The problem here is that the technology appears to be hugely expensive and is largely unproven beyond a few miniscule uses for carbon dioxide injected into enhanced oil recovery projects.  Maybe this will change—the EPA better hope so or its prospective rule will be vulnerable to legal challenge—but so far the augurs are not good.  To wit, one of the world’s biggest carbon capture and sequestration demonstration projects, much touted over the last few years, has come a cropper:

Norway nixes big carbon capture project at Statoil refinery in Mongstad

By KJETIL MALKENES HOVLAND

OSLO—Norway is shutting down the Statoil-operated Mongstad full-scale CO2 capture project, Oil Minister Ola Borten Moe said Friday, ending the prestigious environmental project that outgoing Prime Minister Jens Stoltenberg branded Norway’s “moon landing” in 2007.

The International Energy Agency — the energy watchdog of the Organization of Economic Cooperation and Development — has said that CO2 capture and storage from power plants fired by oil, gas and coal will play a vital role in worldwide efforts to limit global warming, contributing to about 20% of required emissions reductions in 2050.

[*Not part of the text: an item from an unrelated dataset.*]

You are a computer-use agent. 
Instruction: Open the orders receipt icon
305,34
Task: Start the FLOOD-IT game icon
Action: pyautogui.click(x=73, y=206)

The Mongstad full-scale project was meant to capture CO2 from the nearby gas-fired power plant and refinery, and the government had estimated the planning to cost NOK3 billion. The project is led by Statoil, but the government pays all the costs.

The project has been both challenging and costly, and the risks are now seen as too big to go through with it, the government said.

“We must have a project we can stand for, so we can show that this [technology] is good,” Mr. Moe told the Wall Street Journal in an interview. “When our assessment is that Mongstad isn’t such a project, it’s the right thing to do what we are now doing, taking the consequences.”

The uncertainty about the CO2 capture project also increased because the Western European refinery business is struggling, the government said. This has hurt the margins at Statoil’s Mongstad refinery, one of the project’s CO2 sources.

Statoil said it has no plans to shut down the refinery, which ran a surplus in 2012 for the first time in years, and was going through a cost savings program.

There’s more at the link, but this is enough.  Norway’s government has spent 7.2 billion kroner on this project, which is roughly about $1.5 billion.  That’s a lot to spend on a refinery for no additional energy output.

Stay tuned for Friday, and check back for tomorrow’s Climate Countdown feature.

UPDATE: Did the Obama EPA just blink a little:

WASHINGTON — Environmental Protection Agency Administrator Gina McCarthy said Monday that forthcoming rules on greenhouse gas emissions from existing power plants will not require them to have carbon capture and storage technology.

Speaking with reporters at a breakfast event sponsored by the Christian Science Monitor, McCarthy said that the technology is not a good fit for the power plants that are already in operation.

“[Carbon capture and storage] is really effective as a tool to reduce emissions when it’s designed with the facility itself,” said McCarthy. “It is not seen, at least at this stage, as an add-on that can be used on an existing facility. It doesn’t seem like it’s appropriate at this stage.”